• [Description of the task]: An exact reproduction of all the data is needed, with no images in it.

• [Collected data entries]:
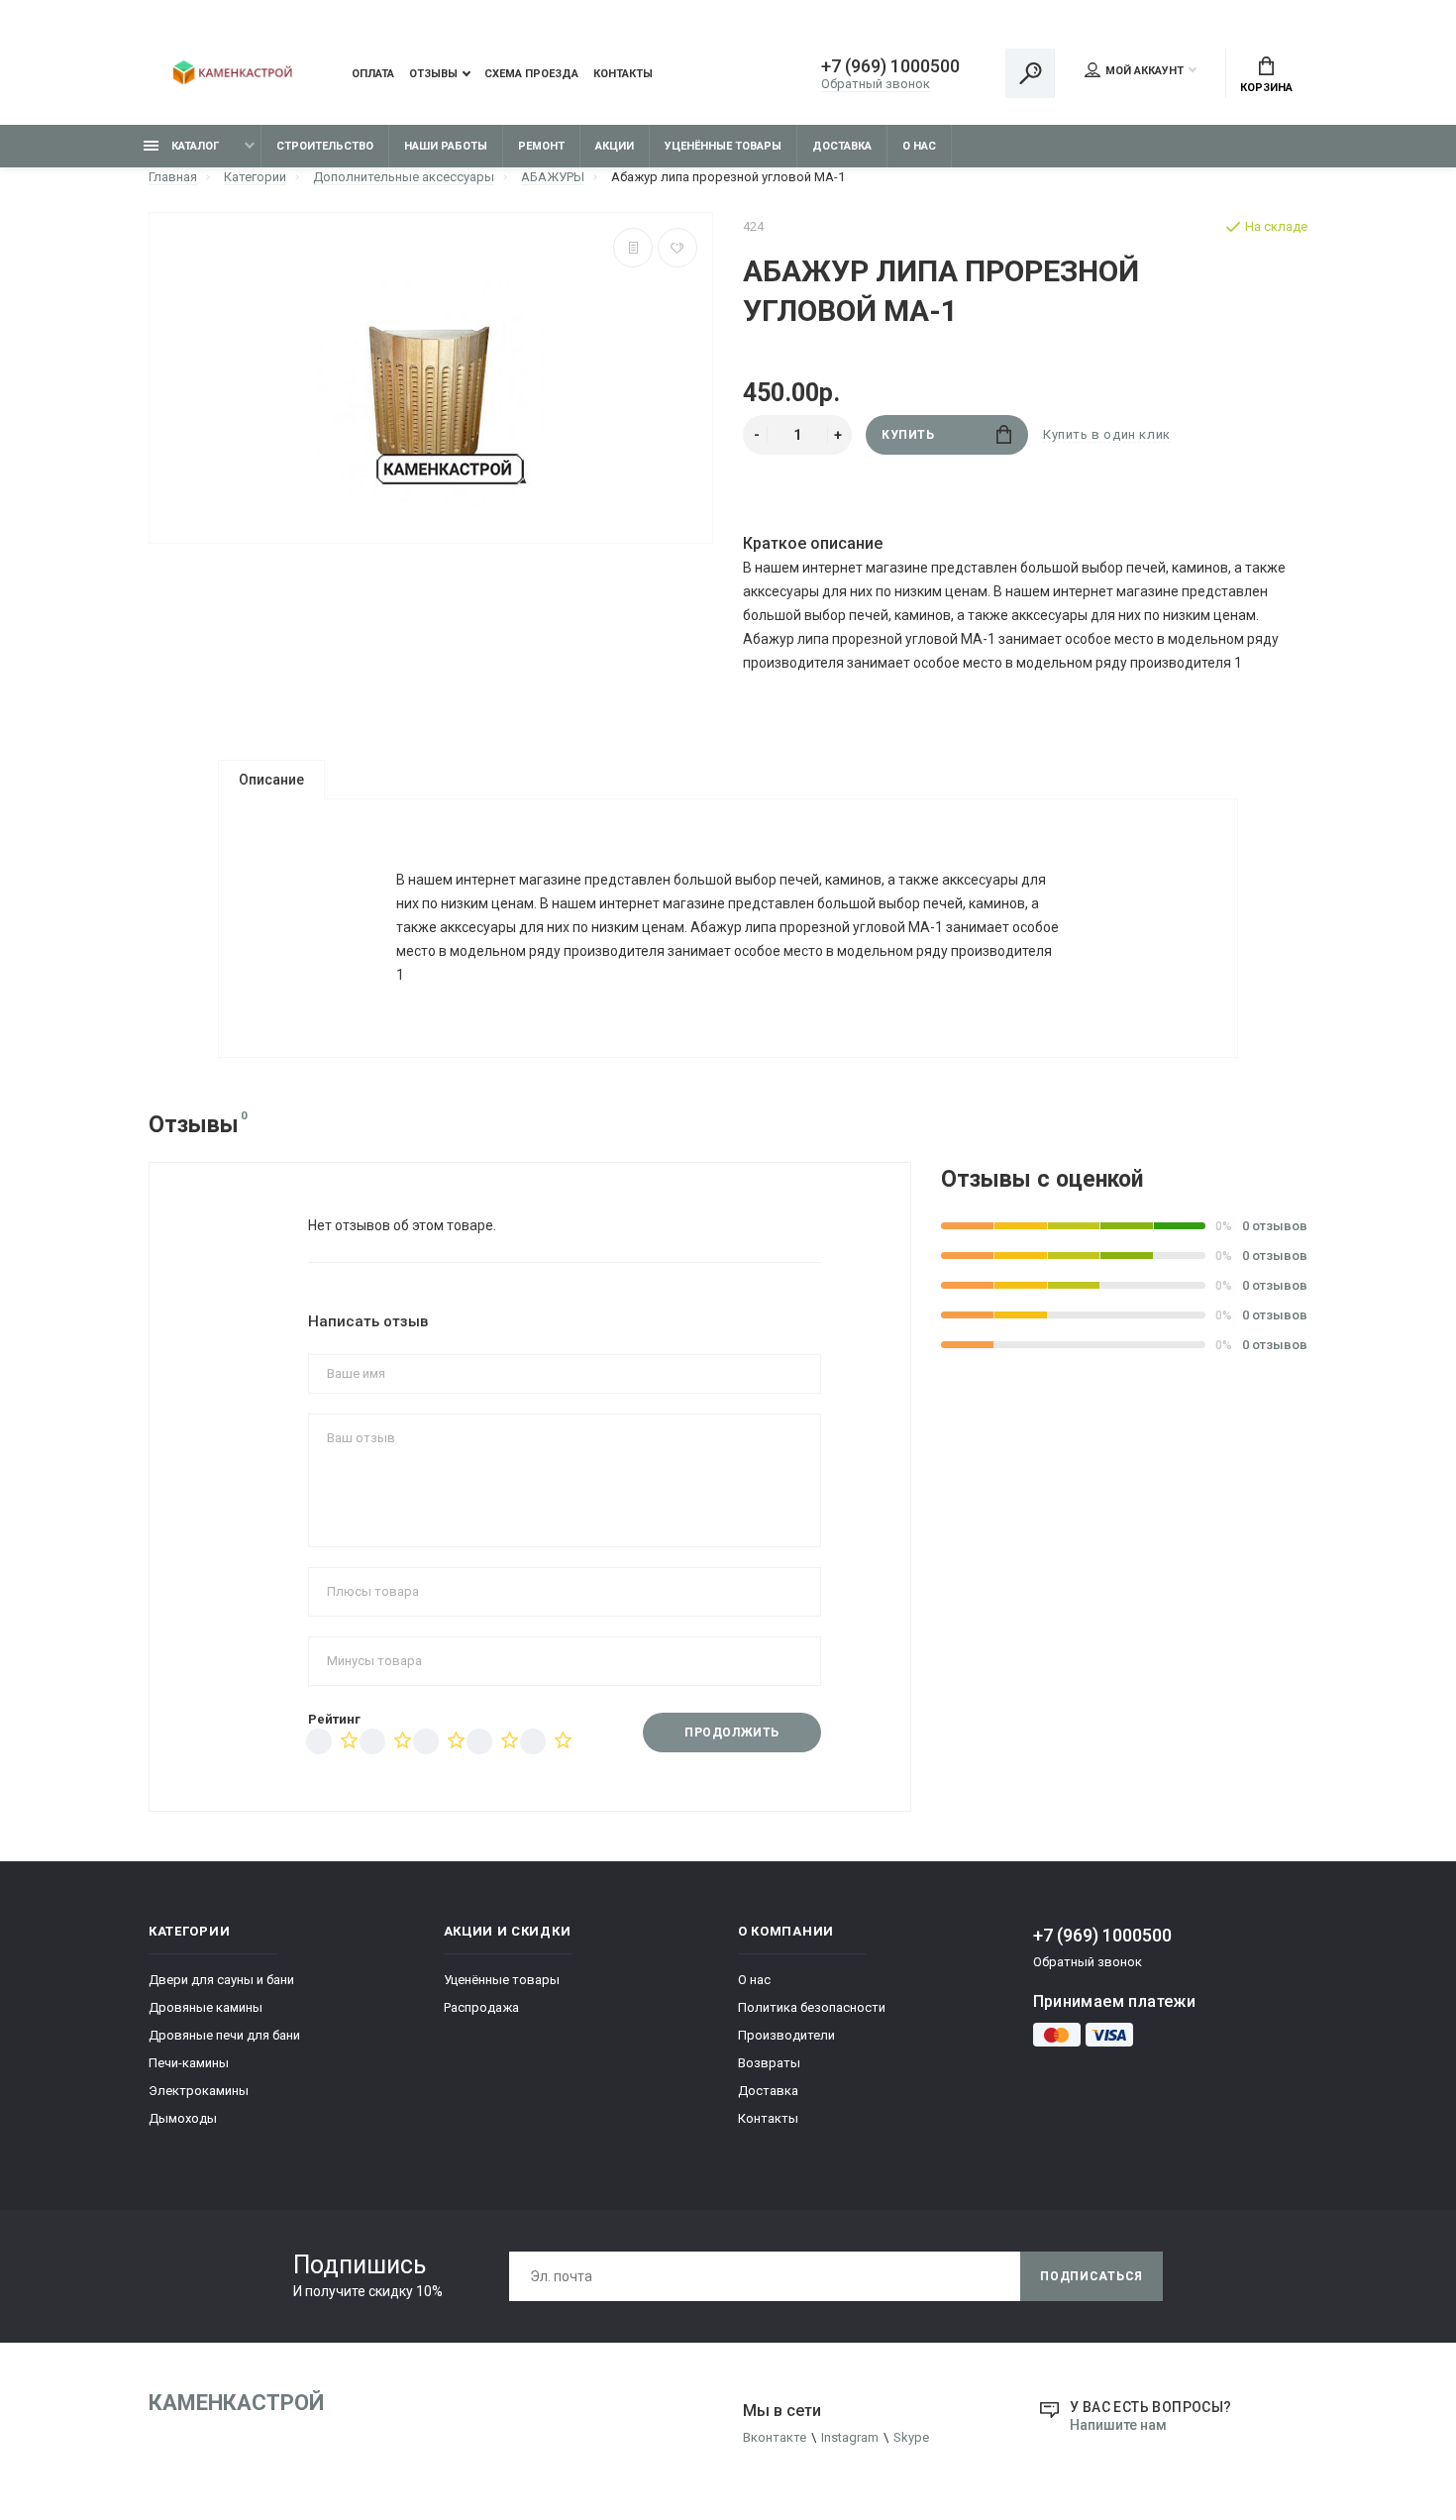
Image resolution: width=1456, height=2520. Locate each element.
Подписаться (1091, 2276)
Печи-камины (189, 2062)
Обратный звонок (875, 83)
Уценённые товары (723, 146)
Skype (911, 2437)
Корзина (1266, 87)
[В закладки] (677, 247)
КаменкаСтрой (236, 2402)
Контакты (623, 73)
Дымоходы (183, 2118)
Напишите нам (1118, 2425)
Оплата (373, 73)
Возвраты (769, 2062)
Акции (614, 146)
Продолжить (732, 1732)
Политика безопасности (811, 2007)
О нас (919, 146)
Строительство (324, 146)
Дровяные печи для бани (224, 2035)
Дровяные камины (205, 2007)
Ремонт (541, 146)
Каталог (193, 146)
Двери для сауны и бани (221, 1979)
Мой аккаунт (1144, 70)
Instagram (850, 2437)
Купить (908, 435)
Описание (271, 780)
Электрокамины (199, 2090)
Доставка (842, 146)
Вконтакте (774, 2437)
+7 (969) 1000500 (890, 66)
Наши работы (445, 146)
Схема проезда (531, 73)
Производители (786, 2035)
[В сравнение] (633, 247)
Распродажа (481, 2007)
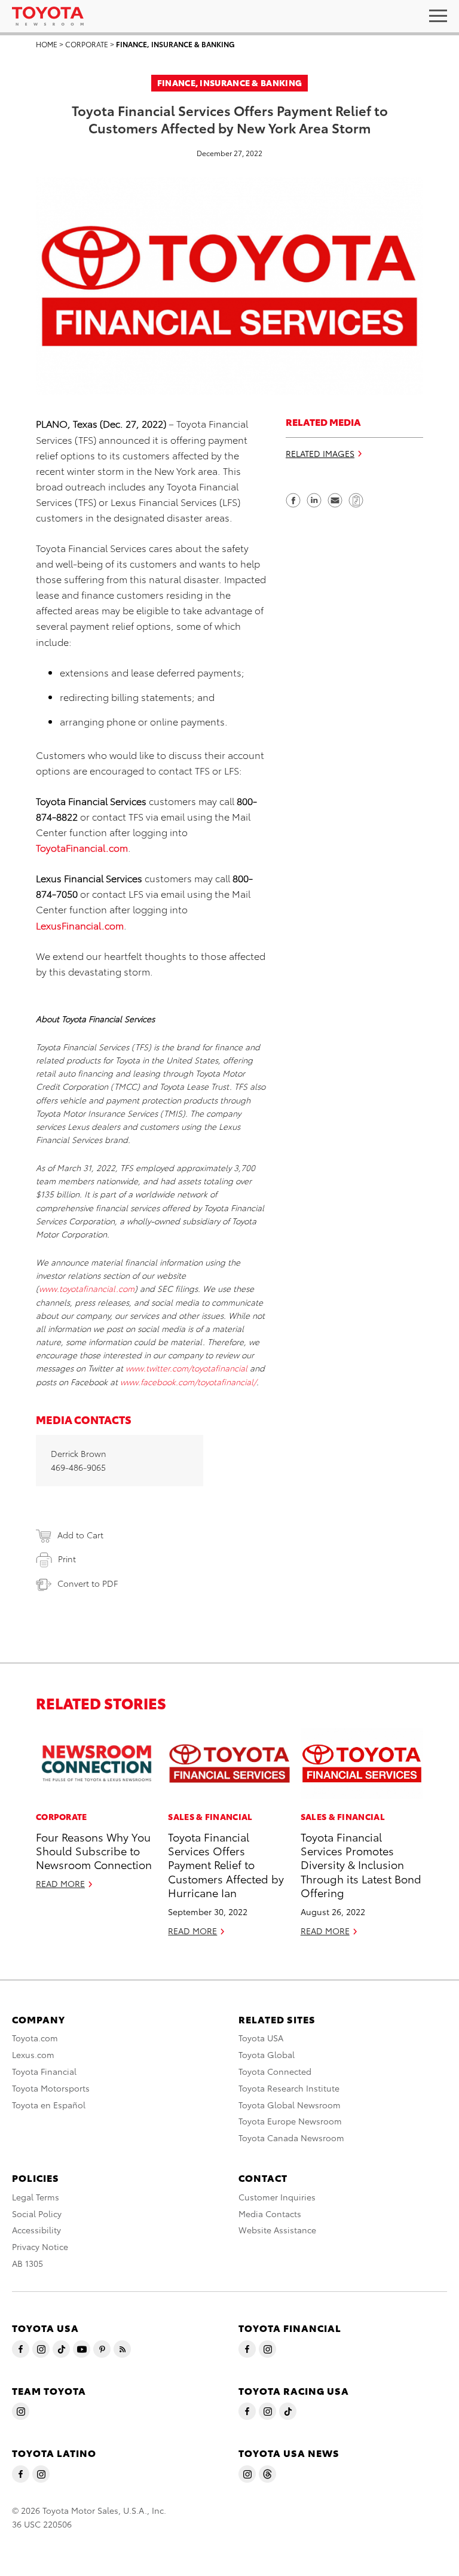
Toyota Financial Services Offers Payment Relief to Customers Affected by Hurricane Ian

• [Response below]:
Image resolution: width=1456, height=2520. Locate each element.
Подписаться (1091, 2276)
Печи-камины (189, 2062)
Обратный звонок (875, 83)
Уценённые товары (723, 146)
Skype (911, 2437)
Корзина (1266, 87)
[В закладки] (677, 247)
КаменкаСтрой (236, 2402)
Контакты (623, 73)
Дымоходы (183, 2118)
Напишите нам (1118, 2425)
Оплата (373, 73)
Возвраты (769, 2062)
Акции (614, 146)
Продолжить (732, 1732)
Политика безопасности (811, 2007)
О нас (919, 146)
Строительство (324, 146)
Дровяные печи для бани (224, 2035)
Дровяные камины (205, 2007)
Ремонт (541, 146)
Каталог (193, 146)
Двери для сауны и бани (221, 1979)
Мой аккаунт (1144, 70)
Instagram (850, 2437)
Купить (908, 435)
Описание (271, 780)
Электрокамины (199, 2090)
Доставка (842, 146)
Вконтакте (774, 2437)
+7 (969) 1000500 (890, 66)
Наши работы (445, 146)
Схема проезда (531, 73)
Производители (786, 2035)
[В сравнение] (633, 247)
Распродажа (481, 2007)
Toyota Financial Services Offers Payment Relief to Customers Affected by Hurricane Ian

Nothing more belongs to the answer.